(TASK DETAILS) A complete answer retypes each of the records below precisely and includes none of the pictures.
********************
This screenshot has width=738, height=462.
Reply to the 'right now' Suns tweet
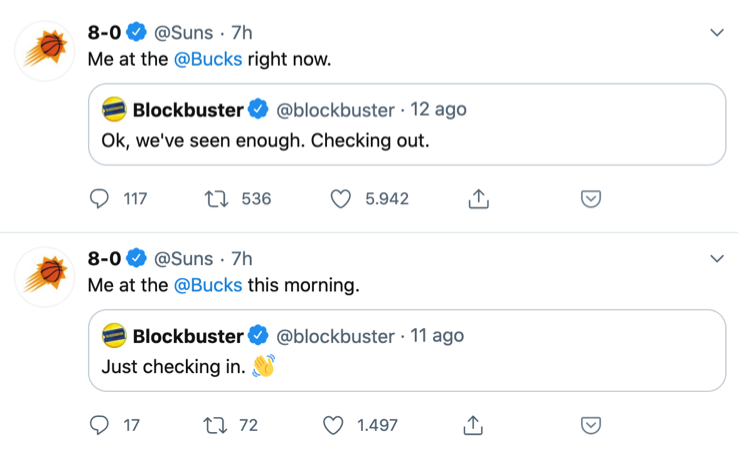coord(99,199)
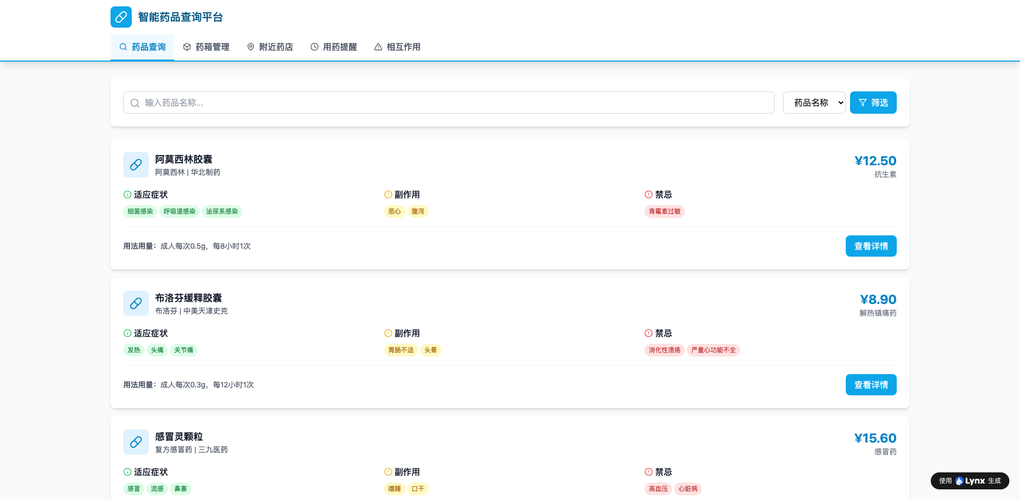Click the pill icon beside 布洛芬缓释胶囊
The image size is (1020, 500).
coord(136,304)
********************
(REPLY TO THE TASK)
This screenshot has width=738, height=462.
Reply to the 'right now' Suns tweet
coord(99,199)
Click the pill icon beside 布洛芬缓释胶囊
The image size is (1020, 500).
coord(136,304)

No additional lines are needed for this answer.